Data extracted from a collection

···

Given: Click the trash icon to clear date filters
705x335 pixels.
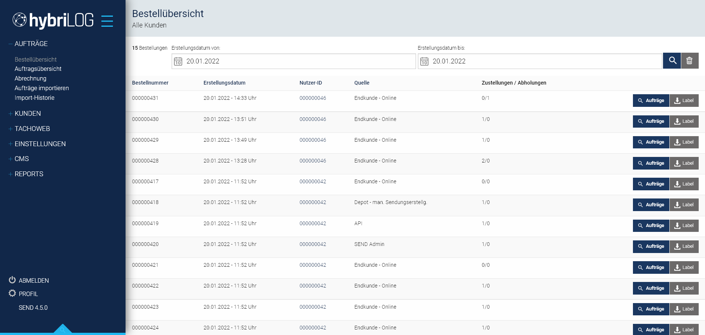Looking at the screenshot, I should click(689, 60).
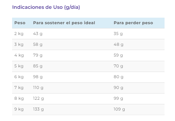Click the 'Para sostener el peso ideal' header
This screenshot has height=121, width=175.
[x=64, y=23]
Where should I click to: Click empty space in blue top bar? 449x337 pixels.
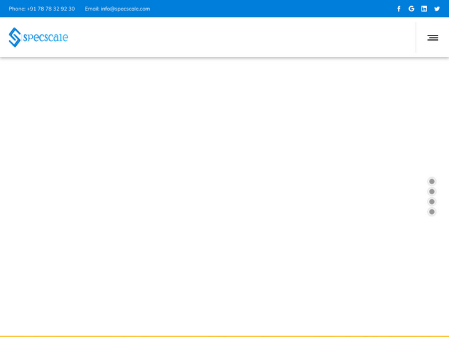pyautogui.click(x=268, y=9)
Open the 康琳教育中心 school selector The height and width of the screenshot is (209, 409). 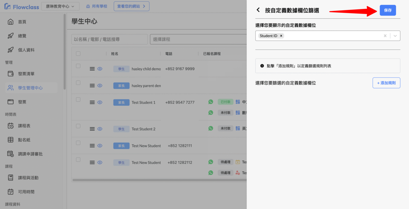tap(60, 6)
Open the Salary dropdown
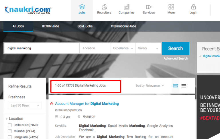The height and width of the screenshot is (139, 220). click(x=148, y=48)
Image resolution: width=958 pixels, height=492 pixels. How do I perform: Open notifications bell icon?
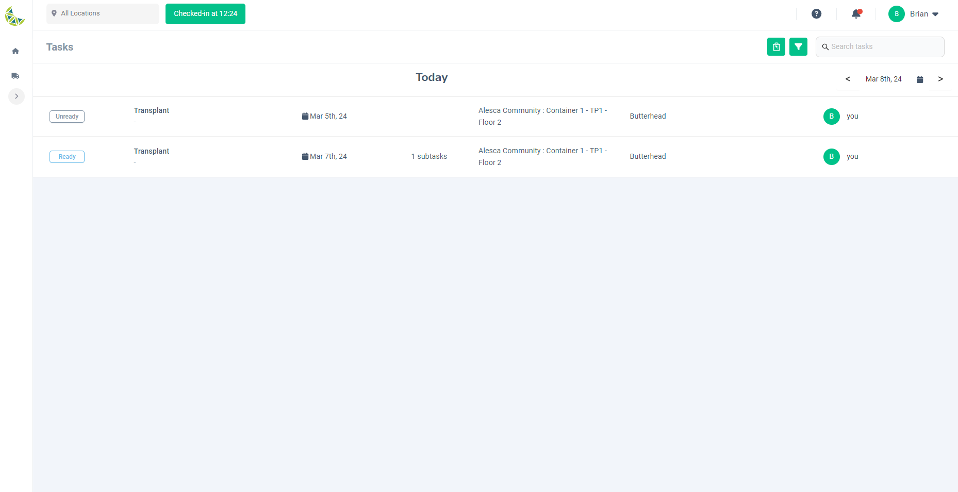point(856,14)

···

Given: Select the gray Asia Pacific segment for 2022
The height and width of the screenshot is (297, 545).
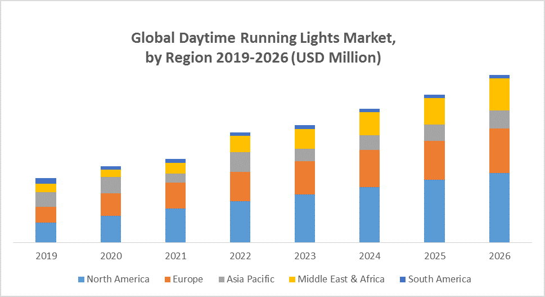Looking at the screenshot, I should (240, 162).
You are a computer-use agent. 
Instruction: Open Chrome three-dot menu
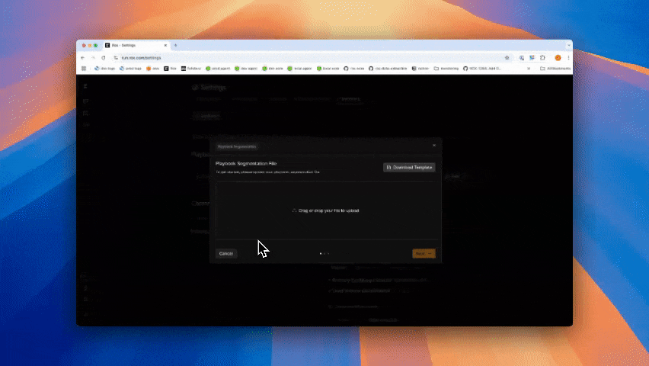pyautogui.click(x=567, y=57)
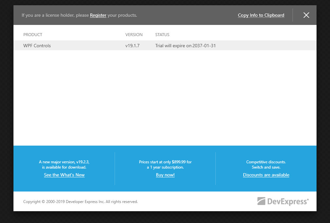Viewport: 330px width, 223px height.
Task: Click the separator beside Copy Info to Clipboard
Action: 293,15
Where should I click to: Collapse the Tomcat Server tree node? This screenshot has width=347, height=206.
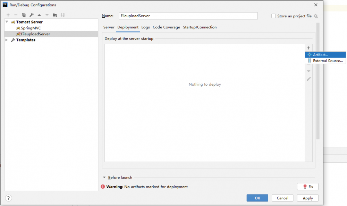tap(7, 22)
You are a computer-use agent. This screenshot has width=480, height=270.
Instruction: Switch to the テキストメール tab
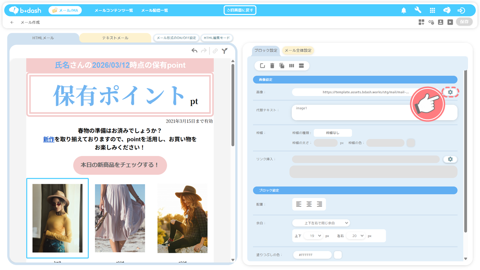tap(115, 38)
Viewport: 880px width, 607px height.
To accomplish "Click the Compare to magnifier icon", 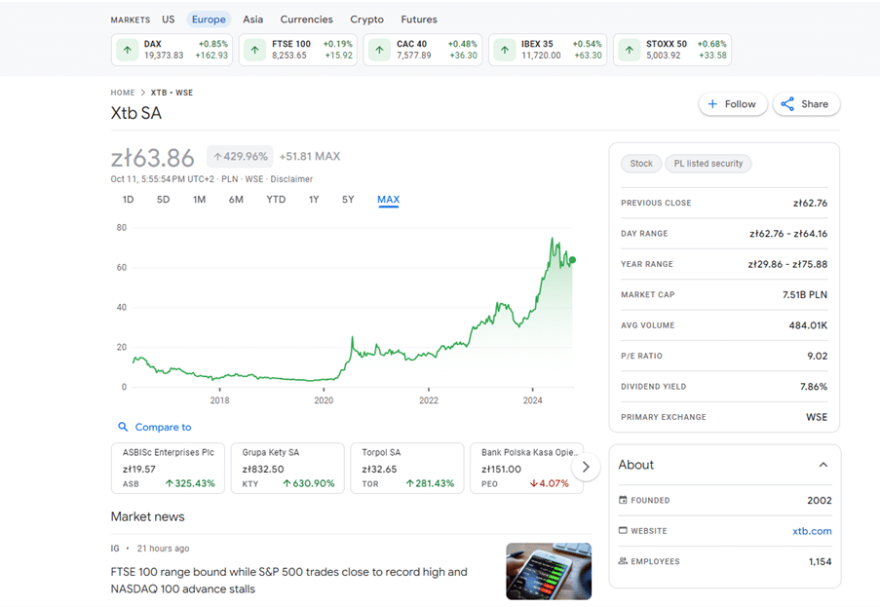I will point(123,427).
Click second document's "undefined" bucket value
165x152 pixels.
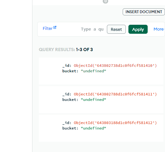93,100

···

Problem description >>
Write out the lines of the material again word for word, beginning with the line containing "Given: Click the" and finishing with the line containing "pyautogui.click(x=268, y=9)", with both of those lines included. Omit the pictures from your answer.

Exercise result >>
Given: Click the trash icon to clear date filters
705x335 pixels.
Looking at the screenshot, I should click(689, 60).
Click the 'Para sostener el peso ideal' header
This screenshot has height=121, width=175.
[x=64, y=23]
Where should I click to: Click empty space in blue top bar? 449x337 pixels.
pyautogui.click(x=268, y=9)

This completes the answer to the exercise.